TASK DETAILS. The answer must be the lines from the one containing "Interior Design (21, 2213)" through the last line of the data below, copied exactly, with nothing else.

Records contained in a dataset.
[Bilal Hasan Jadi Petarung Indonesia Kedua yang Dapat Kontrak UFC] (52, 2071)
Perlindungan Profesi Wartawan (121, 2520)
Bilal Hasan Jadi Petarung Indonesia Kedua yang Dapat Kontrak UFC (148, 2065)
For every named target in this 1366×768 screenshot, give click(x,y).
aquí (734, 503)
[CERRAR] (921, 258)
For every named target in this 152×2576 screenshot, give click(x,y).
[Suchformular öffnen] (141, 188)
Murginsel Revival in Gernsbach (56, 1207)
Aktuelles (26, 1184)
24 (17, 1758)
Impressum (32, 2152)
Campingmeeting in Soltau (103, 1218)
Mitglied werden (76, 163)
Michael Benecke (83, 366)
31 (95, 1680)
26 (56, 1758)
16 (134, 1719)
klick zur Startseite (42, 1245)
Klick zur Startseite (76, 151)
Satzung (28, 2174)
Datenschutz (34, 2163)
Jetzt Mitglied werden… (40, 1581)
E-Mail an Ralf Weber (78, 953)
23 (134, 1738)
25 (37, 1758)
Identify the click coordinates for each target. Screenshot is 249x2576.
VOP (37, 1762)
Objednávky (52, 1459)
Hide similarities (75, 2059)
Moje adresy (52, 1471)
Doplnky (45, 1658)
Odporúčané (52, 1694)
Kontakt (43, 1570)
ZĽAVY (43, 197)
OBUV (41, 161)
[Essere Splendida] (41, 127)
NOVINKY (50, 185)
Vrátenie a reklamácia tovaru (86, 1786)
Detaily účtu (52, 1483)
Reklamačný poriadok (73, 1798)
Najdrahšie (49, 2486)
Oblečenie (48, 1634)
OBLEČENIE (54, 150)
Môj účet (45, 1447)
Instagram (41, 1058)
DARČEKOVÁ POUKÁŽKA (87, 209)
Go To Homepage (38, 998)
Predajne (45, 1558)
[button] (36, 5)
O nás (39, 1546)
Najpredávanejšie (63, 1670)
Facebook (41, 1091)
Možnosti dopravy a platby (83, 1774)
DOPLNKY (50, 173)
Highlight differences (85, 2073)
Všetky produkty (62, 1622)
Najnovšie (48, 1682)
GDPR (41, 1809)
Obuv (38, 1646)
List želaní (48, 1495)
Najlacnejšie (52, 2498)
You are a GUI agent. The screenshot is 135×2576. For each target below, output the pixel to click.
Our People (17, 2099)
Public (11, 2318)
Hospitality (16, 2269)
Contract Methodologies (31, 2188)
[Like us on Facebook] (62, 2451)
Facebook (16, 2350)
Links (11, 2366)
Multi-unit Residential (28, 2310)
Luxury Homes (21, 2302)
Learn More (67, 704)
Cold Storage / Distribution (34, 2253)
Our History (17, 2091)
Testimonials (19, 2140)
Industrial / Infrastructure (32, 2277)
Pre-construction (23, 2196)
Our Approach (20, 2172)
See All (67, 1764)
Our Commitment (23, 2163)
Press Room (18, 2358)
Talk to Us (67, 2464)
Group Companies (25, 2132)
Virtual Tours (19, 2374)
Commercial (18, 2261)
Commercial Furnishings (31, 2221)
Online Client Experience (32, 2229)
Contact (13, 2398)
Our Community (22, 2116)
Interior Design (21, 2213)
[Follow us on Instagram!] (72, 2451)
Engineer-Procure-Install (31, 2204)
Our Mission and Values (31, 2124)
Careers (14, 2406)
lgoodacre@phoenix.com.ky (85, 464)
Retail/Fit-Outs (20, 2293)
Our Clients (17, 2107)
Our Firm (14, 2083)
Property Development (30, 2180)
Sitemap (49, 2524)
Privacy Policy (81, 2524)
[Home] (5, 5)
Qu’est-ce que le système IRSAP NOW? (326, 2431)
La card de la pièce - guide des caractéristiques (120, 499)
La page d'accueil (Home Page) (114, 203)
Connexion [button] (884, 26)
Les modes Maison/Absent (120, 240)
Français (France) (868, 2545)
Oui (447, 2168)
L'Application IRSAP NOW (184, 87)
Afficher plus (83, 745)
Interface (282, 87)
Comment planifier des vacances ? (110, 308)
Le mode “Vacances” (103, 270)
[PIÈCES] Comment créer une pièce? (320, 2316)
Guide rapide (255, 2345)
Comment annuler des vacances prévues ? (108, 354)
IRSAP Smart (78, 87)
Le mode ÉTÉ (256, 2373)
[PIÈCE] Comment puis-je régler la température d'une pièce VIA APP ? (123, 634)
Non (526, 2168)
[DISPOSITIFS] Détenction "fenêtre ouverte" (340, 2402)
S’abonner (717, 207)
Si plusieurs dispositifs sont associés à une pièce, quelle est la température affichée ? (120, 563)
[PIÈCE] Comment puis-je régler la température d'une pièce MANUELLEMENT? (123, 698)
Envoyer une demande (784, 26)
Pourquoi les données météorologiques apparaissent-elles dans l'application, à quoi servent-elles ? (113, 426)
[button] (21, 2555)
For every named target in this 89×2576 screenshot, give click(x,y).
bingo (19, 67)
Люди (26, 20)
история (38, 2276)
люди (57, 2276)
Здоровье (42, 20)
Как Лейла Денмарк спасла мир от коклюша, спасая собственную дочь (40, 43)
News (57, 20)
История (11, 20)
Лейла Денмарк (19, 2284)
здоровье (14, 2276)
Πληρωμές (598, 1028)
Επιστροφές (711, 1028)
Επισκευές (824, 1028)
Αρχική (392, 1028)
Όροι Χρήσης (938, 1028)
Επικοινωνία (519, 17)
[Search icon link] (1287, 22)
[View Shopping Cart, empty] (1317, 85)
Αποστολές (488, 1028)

EXERCISE RESULT.
Interior Design (21, 2213)
[Follow us on Instagram!] (72, 2451)
Engineer-Procure-Install (31, 2204)
Our Mission and Values (31, 2124)
Careers (14, 2406)
lgoodacre@phoenix.com.ky (85, 464)
Retail/Fit-Outs (20, 2293)
Our Clients (17, 2107)
Our Firm (14, 2083)
Property Development (30, 2180)
Sitemap (49, 2524)
Privacy Policy (81, 2524)
[Home] (5, 5)
Qu’est-ce que le système IRSAP NOW? (326, 2431)
La card de la pièce - guide des caractéristiques (120, 499)
La page d'accueil (Home Page) (114, 203)
Connexion [button] (884, 26)
Les modes Maison/Absent (120, 240)
Français (France) (868, 2545)
Oui (447, 2168)
L'Application IRSAP NOW (184, 87)
Afficher plus (83, 745)
Interface (282, 87)
Comment planifier des vacances ? (110, 308)
Le mode “Vacances” (103, 270)
[PIÈCES] Comment créer une pièce? (320, 2316)
Guide rapide (255, 2345)
Comment annuler des vacances prévues ? (108, 354)
IRSAP Smart (78, 87)
Le mode ÉTÉ (256, 2373)
[PIÈCE] Comment puis-je régler la température d'une pièce VIA APP ? (123, 634)
Non (526, 2168)
[DISPOSITIFS] Détenction "fenêtre ouverte" (340, 2402)
S’abonner (717, 207)
Si plusieurs dispositifs sont associés à une pièce, quelle est la température affichée ? (120, 563)
[PIÈCE] Comment puis-je régler la température d'une pièce MANUELLEMENT? (123, 698)
Envoyer une demande (784, 26)
Pourquoi les données météorologiques apparaissent-elles dans l'application, à quoi servent-elles ? (113, 426)
[button] (21, 2555)
For every named target in this 89×2576 screenshot, give click(x,y).
bingo (19, 67)
Люди (26, 20)
история (38, 2276)
люди (57, 2276)
Здоровье (42, 20)
Как Лейла Денмарк спасла мир от коклюша, спасая собственную дочь (40, 43)
News (57, 20)
История (11, 20)
Лейла Денмарк (19, 2284)
здоровье (14, 2276)
Πληρωμές (598, 1028)
Επιστροφές (711, 1028)
Επισκευές (824, 1028)
Αρχική (392, 1028)
Όροι Χρήσης (938, 1028)
Επικοινωνία (519, 17)
[Search icon link] (1287, 22)
[View Shopping Cart, empty] (1317, 85)
Αποστολές (488, 1028)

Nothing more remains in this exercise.